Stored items
══════

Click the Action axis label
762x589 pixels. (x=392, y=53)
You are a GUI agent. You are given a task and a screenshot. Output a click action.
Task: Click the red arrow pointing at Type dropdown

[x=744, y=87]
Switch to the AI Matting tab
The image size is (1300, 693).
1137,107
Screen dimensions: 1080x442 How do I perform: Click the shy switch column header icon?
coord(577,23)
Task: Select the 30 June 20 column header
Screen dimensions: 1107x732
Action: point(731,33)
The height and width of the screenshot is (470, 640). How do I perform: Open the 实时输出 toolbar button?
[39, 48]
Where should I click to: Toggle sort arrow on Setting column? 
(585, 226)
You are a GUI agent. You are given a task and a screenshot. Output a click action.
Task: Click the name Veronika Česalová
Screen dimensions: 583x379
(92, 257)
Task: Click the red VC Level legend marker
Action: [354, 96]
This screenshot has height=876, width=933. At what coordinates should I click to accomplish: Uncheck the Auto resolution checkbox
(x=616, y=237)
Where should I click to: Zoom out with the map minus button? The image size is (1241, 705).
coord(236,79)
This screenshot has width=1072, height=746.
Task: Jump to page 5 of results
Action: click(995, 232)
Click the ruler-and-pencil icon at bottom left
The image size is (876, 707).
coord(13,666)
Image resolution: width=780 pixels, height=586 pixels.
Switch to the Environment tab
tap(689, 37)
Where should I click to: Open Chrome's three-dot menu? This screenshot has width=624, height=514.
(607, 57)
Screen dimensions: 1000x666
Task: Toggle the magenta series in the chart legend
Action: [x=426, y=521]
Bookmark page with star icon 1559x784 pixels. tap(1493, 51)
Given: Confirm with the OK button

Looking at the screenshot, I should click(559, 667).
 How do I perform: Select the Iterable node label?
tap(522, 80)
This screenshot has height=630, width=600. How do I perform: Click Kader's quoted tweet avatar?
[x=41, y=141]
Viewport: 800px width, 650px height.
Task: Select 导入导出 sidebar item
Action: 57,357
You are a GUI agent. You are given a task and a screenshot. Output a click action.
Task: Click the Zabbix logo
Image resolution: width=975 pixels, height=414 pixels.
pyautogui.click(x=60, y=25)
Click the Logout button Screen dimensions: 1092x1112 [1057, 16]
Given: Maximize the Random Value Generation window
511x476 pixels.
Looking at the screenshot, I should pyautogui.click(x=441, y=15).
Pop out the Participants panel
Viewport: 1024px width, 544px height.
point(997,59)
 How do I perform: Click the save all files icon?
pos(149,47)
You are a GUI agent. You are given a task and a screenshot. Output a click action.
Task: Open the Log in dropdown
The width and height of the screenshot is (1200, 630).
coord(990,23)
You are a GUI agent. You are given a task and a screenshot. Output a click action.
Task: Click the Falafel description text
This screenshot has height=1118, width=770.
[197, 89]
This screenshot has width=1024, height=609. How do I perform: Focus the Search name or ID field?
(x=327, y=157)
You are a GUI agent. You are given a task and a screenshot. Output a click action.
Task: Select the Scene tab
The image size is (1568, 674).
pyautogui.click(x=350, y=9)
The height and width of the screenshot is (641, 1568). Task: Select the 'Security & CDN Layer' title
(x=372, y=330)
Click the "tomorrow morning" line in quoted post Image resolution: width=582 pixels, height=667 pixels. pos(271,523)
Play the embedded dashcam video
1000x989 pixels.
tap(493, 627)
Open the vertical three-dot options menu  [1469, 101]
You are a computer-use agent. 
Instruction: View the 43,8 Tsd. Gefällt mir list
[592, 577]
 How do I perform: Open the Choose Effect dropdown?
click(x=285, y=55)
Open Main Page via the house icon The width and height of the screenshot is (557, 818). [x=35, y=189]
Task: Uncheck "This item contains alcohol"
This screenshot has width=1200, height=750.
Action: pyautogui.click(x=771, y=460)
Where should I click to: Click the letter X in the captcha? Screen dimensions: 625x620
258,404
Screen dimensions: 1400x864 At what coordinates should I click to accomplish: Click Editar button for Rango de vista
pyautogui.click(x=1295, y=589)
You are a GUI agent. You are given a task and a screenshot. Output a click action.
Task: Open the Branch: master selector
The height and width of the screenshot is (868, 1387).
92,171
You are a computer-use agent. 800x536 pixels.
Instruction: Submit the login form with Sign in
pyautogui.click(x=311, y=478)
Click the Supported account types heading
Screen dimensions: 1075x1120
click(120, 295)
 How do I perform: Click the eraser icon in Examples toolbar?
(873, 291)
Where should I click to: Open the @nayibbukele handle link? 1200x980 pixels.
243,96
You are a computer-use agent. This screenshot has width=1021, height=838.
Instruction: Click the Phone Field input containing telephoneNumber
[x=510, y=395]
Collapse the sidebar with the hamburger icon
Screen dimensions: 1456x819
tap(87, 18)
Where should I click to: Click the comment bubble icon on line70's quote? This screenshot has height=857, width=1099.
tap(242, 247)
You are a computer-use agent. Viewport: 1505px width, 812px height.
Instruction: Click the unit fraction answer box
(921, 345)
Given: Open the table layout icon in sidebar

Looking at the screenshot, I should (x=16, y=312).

══════

▸ **Your assignment**: Could you output exactly the lines from the one containing "Open Main Page" to the end of the entries above, both included, and no others?

▸ **Response box**:
Open Main Page via the house icon The width and height of the screenshot is (557, 818). [x=35, y=189]
Task: Uncheck "This item contains alcohol"
This screenshot has width=1200, height=750.
Action: pyautogui.click(x=771, y=460)
Where should I click to: Click the letter X in the captcha? Screen dimensions: 625x620
258,404
Screen dimensions: 1400x864 At what coordinates should I click to accomplish: Click Editar button for Rango de vista
pyautogui.click(x=1295, y=589)
You are a GUI agent. You are given a task and a screenshot. Output a click action.
Task: Open the Branch: master selector
The height and width of the screenshot is (868, 1387).
92,171
You are a computer-use agent. 800x536 pixels.
Instruction: Submit the login form with Sign in
pyautogui.click(x=311, y=478)
Click the Supported account types heading
Screen dimensions: 1075x1120
click(120, 295)
 How do I perform: Click the eraser icon in Examples toolbar?
(873, 291)
Where should I click to: Open the @nayibbukele handle link? 1200x980 pixels.
243,96
You are a computer-use agent. This screenshot has width=1021, height=838.
Instruction: Click the Phone Field input containing telephoneNumber
[x=510, y=395]
Collapse the sidebar with the hamburger icon
Screen dimensions: 1456x819
tap(87, 18)
Where should I click to: Click the comment bubble icon on line70's quote? This screenshot has height=857, width=1099.
tap(242, 247)
You are a computer-use agent. Viewport: 1505px width, 812px height.
Instruction: Click the unit fraction answer box
(921, 345)
Given: Open the table layout icon in sidebar

Looking at the screenshot, I should (x=16, y=312).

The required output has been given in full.